Hazor Excavations: 2004 Season
The fifteenth season of of the ‘Selz Foundation Hazor Excavations in Memory of Yigael Yadin’ took place between 22 June and 3 August 2004. The excavations are sponsored by the Philip and Muriel Berman Center for Biblical Archaeology at the Hebrew University of Jerusalem and by the Israel Exploration Society. The expedition benefits from the assistance of the Antiqua Foundation (Geneva, Switzerland), the Israel Government Tourist Office, the Beracha Foundation, the Edith and Reuben Hecht Fund, the Rothschild (Yad Hanadiv) Foundation and individual donors. The excavations take place within the Hazor National Park and receive full cooperation from the Nature and National Parks Authority.

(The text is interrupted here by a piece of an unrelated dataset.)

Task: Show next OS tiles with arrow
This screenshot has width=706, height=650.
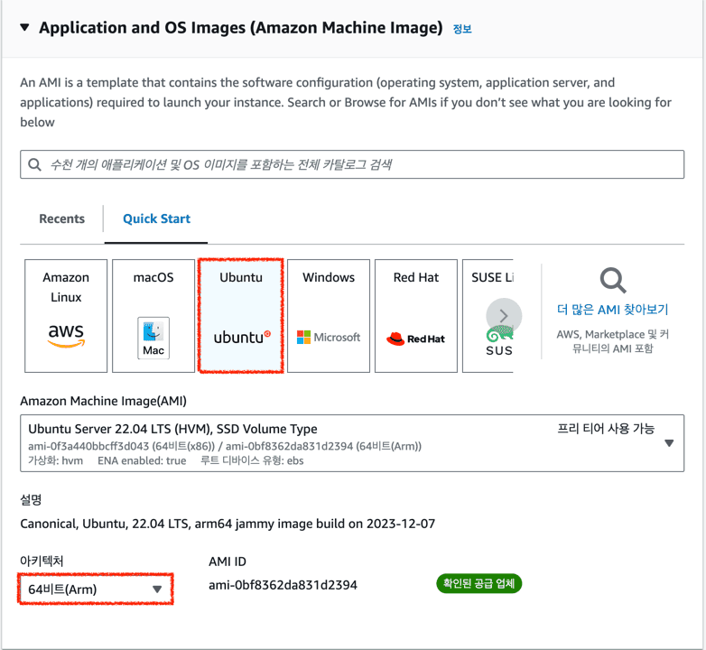Action: 504,316
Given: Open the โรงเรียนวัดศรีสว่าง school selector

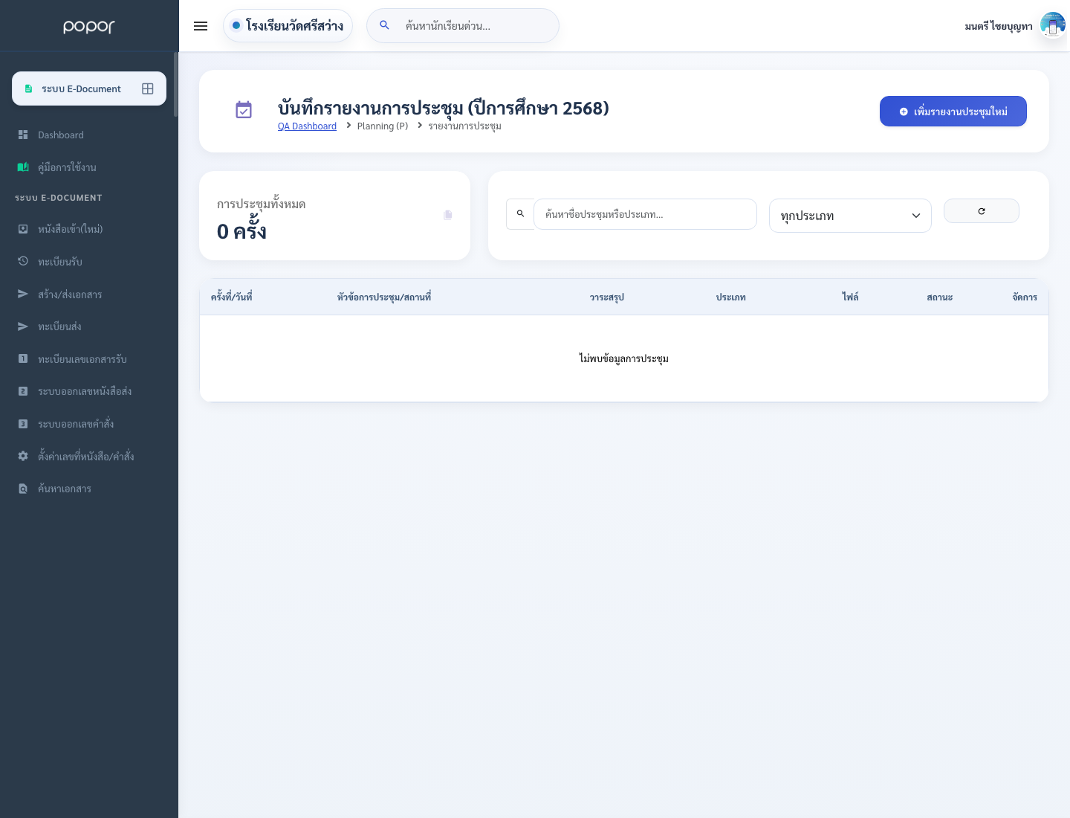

The expedition numbered some 80 participants. In addition to the permanent staff, these included nearly 60 volunteers from abroad, among them a group of students from the Southern Adventist University in Tennessee (led by M. Hasel), a group of volunteers of the Associates for Biblical Research from the U.S. (led by W. Pasedag and G. Franz) and a group of students from the Adventist Theological Institute at Cernica, Romania (led by T. Aldea). Volunteers from the U.S. and Europe—most of them Hazor ‘veterans’—and students of archaeology from the Hebrew University of Jerusalem also took part in the excavations.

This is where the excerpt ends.